Problem details
Every entry is to be returned verbatim.

Stored data entries
= Beginning of Section =

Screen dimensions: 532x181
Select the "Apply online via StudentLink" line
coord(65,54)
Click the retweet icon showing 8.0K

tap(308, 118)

= End of Section =

Response below
Screen dimensions: 532x181
Select the "Apply online via StudentLink" line
coord(65,54)
Click the retweet icon showing 8.0K

tap(308, 118)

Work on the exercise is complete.